Indien übergibt Pakistan Beweismaterial zu Anschlägen von Bombay

Montag, 5. Januar 2009, 13:24 Uhr
 

Neu-Delhi (Reuters) - Fast sechs Wochen nach der Anschlagsserie in Bombay hat Indien der pakistanischen Regierung Beweismaterial zu den Angriffen übergeben und damit den diplomatischen Druck auf das Nachbarland erhöht.

Die Informationen beträfen Personen in Pakistan, teilte das indische Außenministerium mit. "Wir erwarten, dass die Regierung Pakistans umgehend weitere Ermittlungen in ihrem Land veranlasst und die Ergebnisse mit uns teilt, um die Täter zu bestrafen." Indien hat pakistanische Extremisten für die Anschläge auf Hotels und andere Ziele in Bombay verantwortlich gemacht, bei denen Ende November 179 Menschen getötet worden waren.

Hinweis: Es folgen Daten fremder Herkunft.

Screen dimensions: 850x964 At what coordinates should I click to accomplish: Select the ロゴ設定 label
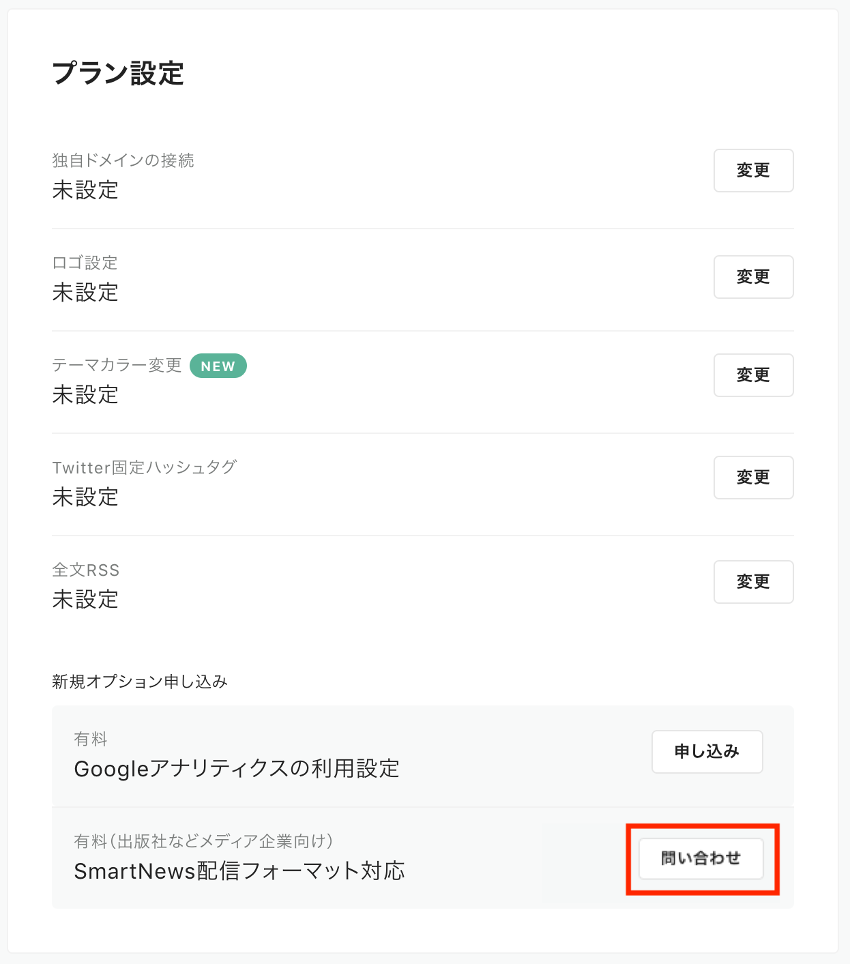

Zu dem Beweismaterial gehören den Angaben zufolge ein Geständnis des einzigen überlebenden Attentäters, Belege für Kommunikationsverbindungen der Täter mit Personen in Pakistan sowie Daten von Satellitentelefonen und Navigationsgeräten. Der pakistanische Außenminister Shah Mehmood Qureshi sagte, er werde die Informationen sorgfältig prüfen. Als "Spekulation" wies er Äußerungen des indischen Innenministers Palaniappan Chidambaram zurück, es gebe Anzeichen für eine Verwicklung staatlicher Stellen in Pakistan in die Anschläge.

Indien hat sich unzufrieden über die bisherige Reaktion des Nachbarlands auf die Anschläge gezeigt. Die Regierung in Neu-Delhi verlangt die Zerstörung von Extremistenlagern und die Auslieferung von 40 Verdächtigen. Pakistan hatte bislang als Vorbedingung Beweise gefordert.